Unlike Mayfield, Stueber was stuck in virtually unscouted Connecticut and didn't get an Army eval, so he's more of a wild-card. I still thought he had a good shot at working out and at 6'7", 323 he's close to ideally sized. Harbaugh:
I don't want to leave out Andrew Stueber ... you look up right now, he's a mountain of a man who is really moving well and is responding in the weight room and so is Joel.
It's too early to get skeptical about any OL, let alone one from the hinterland who missed a chunk of fall camp. But it still would have been very, very nice to hear some "he's a BEAR and he's COMING FOR YOU" quotes over the offseason. Radio silence likely means Stueber needs another year in the oven before he's a real contender.
i don't want to go on the cart [Eric Upchurch]

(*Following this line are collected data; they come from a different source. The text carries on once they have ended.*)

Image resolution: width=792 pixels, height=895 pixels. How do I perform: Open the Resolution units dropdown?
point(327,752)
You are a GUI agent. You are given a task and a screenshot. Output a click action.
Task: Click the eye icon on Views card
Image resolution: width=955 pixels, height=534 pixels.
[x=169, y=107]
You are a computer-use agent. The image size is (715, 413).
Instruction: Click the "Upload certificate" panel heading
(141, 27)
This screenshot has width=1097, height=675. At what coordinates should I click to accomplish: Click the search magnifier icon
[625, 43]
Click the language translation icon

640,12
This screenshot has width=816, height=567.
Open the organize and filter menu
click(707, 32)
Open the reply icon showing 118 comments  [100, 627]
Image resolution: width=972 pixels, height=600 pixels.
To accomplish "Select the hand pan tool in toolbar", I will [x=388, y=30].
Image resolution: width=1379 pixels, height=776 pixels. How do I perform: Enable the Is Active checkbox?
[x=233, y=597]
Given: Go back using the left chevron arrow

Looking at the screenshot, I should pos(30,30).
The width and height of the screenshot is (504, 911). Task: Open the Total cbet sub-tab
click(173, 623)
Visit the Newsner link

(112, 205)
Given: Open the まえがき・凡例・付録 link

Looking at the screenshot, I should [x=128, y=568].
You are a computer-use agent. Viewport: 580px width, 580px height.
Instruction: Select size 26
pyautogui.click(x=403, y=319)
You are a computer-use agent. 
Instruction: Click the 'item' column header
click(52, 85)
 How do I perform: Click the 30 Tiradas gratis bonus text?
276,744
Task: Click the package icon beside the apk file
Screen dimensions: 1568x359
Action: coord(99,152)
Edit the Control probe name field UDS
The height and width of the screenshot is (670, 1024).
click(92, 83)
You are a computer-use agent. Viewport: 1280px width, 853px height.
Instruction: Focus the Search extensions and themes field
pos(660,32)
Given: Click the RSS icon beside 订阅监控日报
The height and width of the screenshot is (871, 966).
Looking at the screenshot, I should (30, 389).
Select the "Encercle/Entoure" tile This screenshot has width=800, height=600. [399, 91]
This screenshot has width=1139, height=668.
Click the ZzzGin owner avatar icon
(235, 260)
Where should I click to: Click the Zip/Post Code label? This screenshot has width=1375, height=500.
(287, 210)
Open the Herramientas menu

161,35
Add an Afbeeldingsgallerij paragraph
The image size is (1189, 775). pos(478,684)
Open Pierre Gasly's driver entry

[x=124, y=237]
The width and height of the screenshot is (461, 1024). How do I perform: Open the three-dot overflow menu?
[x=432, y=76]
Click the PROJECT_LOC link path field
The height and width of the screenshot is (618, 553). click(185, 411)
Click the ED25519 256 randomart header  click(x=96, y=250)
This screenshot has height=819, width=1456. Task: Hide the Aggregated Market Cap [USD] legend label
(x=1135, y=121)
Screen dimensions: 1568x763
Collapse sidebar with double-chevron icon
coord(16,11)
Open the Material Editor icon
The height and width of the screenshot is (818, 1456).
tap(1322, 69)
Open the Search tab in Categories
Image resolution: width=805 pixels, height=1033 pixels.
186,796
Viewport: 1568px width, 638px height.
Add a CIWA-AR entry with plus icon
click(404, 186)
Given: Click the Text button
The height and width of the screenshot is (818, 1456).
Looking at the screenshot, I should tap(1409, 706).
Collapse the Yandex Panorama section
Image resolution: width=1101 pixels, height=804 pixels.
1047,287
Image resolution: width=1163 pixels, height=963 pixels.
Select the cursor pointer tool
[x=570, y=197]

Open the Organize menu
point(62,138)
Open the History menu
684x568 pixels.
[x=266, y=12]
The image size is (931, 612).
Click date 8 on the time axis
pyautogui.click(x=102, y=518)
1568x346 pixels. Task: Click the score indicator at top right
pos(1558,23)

The guy who actually started last season, NOLAN ULIZIO, has dropped so far down the depth chart that your author had to double-check that he was still on the team. He is. In almost every visible way he is not. If he is included in an insider report or press conference answer it's one that dutifully mentions everyone on the roster competing at a spot.
This is not a surprise. Ulizio's rise to the starting job last year was so late that this preview filed him as a backup, noting he'd been "a total nonentity on this site" for the previous year. When he was real bad against Florida the UFR asked for patience since he "had to be terrible" given his context:
Redshirt sophomore, first start, barely entered the conversation until a couple weeks before the end of fall camp: had to be bad. Was bad. I saw some hopeful assertions that he was functional on the ground and bad in pass protection, and I don't think those are accurate.
An astounding –12.5 run block grade was largely Michigan running a bunch of inside zone and Ulizio running to the second level without hitting anyone on the first; that got better. Ulizio became vaguely functional as a run blocker.
He was always and constantly a wreck trying to pass protect. Getting run over by some dudes at Florida is one thing. Those dudes are dudes. Might have dreads. Definitely can throw a car at you. Getting back-to-back –7s in pass pro against Air Force and Purdue is end-of-the-world stuff, and while this wasn't quite the last straw it should stand as the briefest possible summary of Ulizio's 2017:
RT #70 to top of line
He'd racked up another five protection minuses in that game when Michigan finally pulled the plug just before halftime.
It is deeply unlikely there is any way back from the above. Ulizio was a late flier in Harbaugh's first recruiting class with little to recommend him other than a Kentucky offer and Tim Drevno's keen eye for talent, so the above was as a third year player. The complete radio blackout about him is meaningful when the two guys he temporarily beat out are certainly on the two-deep. And his main advocate is gone. Unless there is (another) biblical plague, Ulizio will watch and then grad-transfer out.
Finally, freshman RYAN HAYES [recruiting profile] is another Greg Frey tackle to stack meat on for a couple years and then find out what you've got. Rumbles about Hayes playing tight end were always far-fetched except in the "bonus OL" sense, and sure enough as soon as he stepped on campus he was working at tackle. This is the correct thing to do for a 6'7" guy who's already 270 pounds. He's a holy lock to redshirt.